Fragments of mosquito
genes will be cloned and sequenced to determine what mutations, if any,
have occurred, Pietrantonio said.
The project is similar to one she completed in the Houston area in 1998 involving the organophosphate insecticide, malathion. Pietrantonio found in some areas the southern house mosquito was resistant to the insecticide malathion being used. The district switched to pyrethroid pesticides to control the pests. Pyrethroids are chemicals that are linked with endocrine disruption, neurotoxicity, and respiratory irritation. Symptoms of acute toxicity due to inhalation include sneezing, nasal stuffiness, headache, nausea, incoordination, tremors, convulsions, facial flushing and swelling, and burning and itching sensations.
In 2003, the Mosquito Control Division in Harris County sprayed 2 million acres with pyrethroid insecticides in an effort to control disease-bearing mosquitoes, said Ray Parsons, division director.
"History has shown that overuse of pesticides will lead to resistance in insects," said said Dr. Jim Olson, Experiment Station entomologist.
The project was started with a federal U.S. Department of Agriculture Cooperative State Research, Education and Extension Service grant, Olson said.
"This is serving as a model for similar problems that could arise anywhere in the state of Texas or the United States," he said.
"We have like concerns, particularly for the Culex quinquefasiciastus in other areas of the Gulf Coast of Texas all the way into the metropolitan areas of the state such as Dallas where there is extensive spraying for mosquitoes going on."

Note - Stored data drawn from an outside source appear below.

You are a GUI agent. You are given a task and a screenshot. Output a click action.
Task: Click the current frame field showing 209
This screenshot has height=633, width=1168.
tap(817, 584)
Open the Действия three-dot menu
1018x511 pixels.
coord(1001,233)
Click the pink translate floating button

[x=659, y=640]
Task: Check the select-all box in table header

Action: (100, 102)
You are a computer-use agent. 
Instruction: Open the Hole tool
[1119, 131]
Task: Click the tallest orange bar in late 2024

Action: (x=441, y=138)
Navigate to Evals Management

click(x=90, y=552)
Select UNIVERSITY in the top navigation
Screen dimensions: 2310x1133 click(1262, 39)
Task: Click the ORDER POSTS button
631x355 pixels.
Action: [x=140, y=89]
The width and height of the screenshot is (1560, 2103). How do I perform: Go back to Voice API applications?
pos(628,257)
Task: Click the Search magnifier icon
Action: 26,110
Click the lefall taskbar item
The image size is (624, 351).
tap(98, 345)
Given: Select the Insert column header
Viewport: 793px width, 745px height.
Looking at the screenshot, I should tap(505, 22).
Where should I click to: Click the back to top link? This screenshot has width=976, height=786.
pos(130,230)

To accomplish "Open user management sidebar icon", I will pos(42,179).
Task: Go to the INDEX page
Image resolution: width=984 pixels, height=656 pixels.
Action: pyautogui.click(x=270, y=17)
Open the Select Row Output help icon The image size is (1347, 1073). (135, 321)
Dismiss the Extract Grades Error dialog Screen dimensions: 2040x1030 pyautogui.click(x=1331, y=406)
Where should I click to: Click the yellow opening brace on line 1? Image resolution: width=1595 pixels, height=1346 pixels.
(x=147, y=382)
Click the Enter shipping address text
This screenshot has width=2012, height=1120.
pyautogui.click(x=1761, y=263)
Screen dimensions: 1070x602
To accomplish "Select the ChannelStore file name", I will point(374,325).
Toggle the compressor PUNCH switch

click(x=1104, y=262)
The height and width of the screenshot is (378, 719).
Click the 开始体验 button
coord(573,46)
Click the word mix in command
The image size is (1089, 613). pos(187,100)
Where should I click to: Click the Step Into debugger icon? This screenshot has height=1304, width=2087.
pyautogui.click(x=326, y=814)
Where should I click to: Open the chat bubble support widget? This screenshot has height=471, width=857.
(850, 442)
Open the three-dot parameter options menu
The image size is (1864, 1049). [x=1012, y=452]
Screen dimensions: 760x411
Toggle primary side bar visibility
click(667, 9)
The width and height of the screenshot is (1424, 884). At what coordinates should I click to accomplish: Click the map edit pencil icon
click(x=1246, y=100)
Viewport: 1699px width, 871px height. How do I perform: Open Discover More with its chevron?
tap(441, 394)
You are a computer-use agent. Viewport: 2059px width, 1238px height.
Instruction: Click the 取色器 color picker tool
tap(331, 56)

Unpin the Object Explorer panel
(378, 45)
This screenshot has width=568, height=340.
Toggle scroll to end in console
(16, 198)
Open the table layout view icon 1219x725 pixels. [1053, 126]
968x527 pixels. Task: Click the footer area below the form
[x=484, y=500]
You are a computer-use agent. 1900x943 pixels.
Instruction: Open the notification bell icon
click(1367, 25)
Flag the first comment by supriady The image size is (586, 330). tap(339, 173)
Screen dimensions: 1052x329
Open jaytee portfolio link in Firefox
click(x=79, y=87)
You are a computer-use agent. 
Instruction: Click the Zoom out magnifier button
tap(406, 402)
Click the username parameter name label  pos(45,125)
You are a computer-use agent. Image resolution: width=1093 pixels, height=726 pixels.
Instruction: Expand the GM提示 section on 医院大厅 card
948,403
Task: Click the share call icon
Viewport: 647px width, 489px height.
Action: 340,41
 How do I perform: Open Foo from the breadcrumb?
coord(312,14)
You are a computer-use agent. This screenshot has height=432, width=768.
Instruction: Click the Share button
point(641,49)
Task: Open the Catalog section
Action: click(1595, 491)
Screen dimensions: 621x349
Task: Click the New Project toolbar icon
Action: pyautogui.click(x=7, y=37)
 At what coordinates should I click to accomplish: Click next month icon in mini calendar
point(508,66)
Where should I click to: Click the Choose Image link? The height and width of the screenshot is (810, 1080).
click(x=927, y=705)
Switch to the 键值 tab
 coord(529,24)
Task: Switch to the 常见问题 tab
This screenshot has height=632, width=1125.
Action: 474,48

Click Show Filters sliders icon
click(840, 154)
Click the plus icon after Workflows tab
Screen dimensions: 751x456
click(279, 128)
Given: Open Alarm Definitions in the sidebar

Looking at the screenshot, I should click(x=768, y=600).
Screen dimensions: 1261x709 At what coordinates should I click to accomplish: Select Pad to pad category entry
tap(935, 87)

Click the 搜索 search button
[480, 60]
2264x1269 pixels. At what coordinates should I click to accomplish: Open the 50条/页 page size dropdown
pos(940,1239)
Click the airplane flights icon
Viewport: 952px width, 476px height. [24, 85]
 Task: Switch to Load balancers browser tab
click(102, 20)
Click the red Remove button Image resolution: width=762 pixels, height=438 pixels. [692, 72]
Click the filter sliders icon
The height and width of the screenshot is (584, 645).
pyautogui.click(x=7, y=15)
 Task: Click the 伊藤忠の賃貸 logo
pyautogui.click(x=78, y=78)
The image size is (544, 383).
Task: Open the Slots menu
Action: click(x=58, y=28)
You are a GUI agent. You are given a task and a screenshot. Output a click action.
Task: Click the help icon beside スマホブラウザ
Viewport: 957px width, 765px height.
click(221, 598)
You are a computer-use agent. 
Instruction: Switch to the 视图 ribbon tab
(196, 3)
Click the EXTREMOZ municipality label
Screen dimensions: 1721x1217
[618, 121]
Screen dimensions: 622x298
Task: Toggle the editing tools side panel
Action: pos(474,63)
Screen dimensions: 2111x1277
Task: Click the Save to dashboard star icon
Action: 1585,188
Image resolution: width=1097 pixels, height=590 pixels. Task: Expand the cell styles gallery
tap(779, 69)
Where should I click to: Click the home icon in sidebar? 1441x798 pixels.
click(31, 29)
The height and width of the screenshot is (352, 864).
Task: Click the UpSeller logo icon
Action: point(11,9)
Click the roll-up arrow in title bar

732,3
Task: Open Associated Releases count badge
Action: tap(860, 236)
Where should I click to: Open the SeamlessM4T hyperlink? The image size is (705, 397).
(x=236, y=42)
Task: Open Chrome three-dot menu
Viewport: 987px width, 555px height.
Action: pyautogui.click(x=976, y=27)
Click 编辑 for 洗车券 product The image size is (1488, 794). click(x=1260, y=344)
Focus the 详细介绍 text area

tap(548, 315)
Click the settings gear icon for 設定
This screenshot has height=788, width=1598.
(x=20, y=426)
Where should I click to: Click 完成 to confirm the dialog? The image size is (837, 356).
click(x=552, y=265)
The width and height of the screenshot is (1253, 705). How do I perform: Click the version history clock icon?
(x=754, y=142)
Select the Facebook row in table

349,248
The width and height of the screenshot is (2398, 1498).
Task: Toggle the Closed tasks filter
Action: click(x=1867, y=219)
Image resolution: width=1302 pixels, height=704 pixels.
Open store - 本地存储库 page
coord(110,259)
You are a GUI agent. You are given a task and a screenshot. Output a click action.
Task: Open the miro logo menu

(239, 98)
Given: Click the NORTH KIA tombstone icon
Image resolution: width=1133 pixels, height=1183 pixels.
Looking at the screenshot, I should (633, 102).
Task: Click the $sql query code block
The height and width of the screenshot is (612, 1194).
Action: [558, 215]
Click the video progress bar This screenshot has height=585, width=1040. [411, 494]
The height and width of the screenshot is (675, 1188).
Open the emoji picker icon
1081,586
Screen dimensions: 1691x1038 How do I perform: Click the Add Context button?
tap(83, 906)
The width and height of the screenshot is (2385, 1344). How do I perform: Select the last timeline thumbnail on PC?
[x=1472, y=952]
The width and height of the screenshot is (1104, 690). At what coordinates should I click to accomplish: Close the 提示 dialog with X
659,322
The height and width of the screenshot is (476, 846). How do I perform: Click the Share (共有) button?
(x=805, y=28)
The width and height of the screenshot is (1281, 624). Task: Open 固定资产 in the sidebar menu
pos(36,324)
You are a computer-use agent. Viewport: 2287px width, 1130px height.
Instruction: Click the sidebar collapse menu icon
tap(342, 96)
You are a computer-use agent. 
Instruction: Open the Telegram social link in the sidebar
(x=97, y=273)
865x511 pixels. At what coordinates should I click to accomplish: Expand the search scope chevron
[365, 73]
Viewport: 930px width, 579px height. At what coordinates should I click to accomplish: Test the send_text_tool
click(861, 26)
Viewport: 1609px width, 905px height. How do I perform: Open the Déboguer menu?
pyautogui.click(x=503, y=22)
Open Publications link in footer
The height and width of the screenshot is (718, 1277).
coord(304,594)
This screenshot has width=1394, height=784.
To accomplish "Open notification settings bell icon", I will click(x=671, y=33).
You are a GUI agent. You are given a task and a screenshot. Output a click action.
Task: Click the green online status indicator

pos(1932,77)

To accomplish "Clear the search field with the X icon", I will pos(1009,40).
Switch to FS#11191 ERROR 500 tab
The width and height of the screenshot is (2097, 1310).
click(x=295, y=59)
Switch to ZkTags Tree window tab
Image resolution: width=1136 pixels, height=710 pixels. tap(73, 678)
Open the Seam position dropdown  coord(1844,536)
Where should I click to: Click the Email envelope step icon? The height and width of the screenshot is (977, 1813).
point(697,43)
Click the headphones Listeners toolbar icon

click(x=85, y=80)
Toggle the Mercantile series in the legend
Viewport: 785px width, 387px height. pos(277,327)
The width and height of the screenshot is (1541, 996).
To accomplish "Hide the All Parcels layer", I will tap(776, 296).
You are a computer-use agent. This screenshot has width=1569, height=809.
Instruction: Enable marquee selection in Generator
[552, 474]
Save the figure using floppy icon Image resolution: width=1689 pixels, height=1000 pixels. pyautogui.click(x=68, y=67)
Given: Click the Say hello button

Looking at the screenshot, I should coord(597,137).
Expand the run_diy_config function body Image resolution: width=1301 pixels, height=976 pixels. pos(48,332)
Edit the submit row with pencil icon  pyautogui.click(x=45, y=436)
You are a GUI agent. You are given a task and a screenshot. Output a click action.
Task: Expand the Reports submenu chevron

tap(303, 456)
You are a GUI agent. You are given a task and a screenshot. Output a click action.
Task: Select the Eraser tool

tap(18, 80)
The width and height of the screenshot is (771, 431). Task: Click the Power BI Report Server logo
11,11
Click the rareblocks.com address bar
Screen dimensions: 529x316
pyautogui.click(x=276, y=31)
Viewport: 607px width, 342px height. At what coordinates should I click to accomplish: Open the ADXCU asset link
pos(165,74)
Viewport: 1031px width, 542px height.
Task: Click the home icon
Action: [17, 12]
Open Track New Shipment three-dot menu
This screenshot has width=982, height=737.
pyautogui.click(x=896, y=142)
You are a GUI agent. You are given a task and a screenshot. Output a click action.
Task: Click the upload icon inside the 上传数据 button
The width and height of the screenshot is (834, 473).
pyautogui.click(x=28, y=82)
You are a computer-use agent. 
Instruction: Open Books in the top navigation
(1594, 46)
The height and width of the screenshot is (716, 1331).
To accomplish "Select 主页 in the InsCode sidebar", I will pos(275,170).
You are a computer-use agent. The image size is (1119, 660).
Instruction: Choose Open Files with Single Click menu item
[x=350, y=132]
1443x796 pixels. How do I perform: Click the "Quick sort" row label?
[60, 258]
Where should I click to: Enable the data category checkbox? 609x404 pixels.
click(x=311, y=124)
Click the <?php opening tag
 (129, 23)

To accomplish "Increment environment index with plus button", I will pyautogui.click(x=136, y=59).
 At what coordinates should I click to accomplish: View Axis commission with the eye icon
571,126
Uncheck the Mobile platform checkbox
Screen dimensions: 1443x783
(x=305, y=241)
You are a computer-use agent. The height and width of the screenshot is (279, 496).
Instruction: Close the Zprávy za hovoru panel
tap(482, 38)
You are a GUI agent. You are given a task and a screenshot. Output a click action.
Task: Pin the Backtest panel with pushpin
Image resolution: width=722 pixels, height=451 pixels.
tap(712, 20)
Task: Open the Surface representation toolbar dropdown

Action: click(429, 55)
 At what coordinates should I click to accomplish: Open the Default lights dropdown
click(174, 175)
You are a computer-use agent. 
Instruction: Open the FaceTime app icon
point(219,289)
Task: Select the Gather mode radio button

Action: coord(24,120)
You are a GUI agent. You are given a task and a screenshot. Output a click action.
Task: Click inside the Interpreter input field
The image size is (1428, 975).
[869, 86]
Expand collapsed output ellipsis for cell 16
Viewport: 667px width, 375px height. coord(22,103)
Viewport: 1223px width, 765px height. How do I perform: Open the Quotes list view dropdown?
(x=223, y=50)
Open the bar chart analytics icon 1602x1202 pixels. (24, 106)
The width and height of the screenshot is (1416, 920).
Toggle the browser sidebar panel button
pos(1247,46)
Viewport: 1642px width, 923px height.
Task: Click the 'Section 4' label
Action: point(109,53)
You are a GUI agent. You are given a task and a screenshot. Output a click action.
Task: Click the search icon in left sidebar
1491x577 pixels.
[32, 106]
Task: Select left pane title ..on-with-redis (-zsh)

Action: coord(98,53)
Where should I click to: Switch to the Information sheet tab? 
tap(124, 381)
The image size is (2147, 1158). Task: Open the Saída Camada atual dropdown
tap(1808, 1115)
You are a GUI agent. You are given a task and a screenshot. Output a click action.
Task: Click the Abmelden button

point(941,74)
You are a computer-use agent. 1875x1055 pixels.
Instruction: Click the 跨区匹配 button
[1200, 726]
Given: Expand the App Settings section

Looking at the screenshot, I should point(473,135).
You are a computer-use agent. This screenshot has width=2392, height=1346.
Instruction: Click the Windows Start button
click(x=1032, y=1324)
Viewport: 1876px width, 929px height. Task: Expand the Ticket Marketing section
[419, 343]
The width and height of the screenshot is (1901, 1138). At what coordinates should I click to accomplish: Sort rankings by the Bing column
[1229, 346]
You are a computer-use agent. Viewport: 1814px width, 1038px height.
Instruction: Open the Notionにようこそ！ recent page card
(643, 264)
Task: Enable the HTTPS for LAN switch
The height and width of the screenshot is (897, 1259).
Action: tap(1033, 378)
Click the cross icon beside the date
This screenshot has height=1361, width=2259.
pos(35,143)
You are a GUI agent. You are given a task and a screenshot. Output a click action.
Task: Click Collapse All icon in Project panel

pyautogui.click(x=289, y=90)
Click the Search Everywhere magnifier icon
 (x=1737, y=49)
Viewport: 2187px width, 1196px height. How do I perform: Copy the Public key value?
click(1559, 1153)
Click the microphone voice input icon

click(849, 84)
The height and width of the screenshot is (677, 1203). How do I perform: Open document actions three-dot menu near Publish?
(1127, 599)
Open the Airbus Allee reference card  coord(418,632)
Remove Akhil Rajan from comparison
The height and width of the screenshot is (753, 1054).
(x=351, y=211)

"We have to develop new methods of controlling mosquitoes," Parsons said. "We know we can control them with insecticides, but it's very expensive and it only works to a certain degree. It's going to take people going out into the field and learning more about the mosquitoes: the biology of the mosquito and how to control it."
The resistance project is part of a larger program investigating the frequency of mosquito-borne diseases and other possible control methods for mosquitoes, he said.
"In many parts of the state, we don't have a clue as to what level of insecticide resistance exists," Olson said. "It's a bad time to find out you've got it in the middle of a disease outbreak. It is better you take care of it well in advance."
The Experiment Station
developed a Mosquito Control Research Initiative that will be submitted
to the next session of the Texas Legislature. The Experiment Station
is asking for $1 million per year, which would allow them to expand
mosquito-related research and educational programs.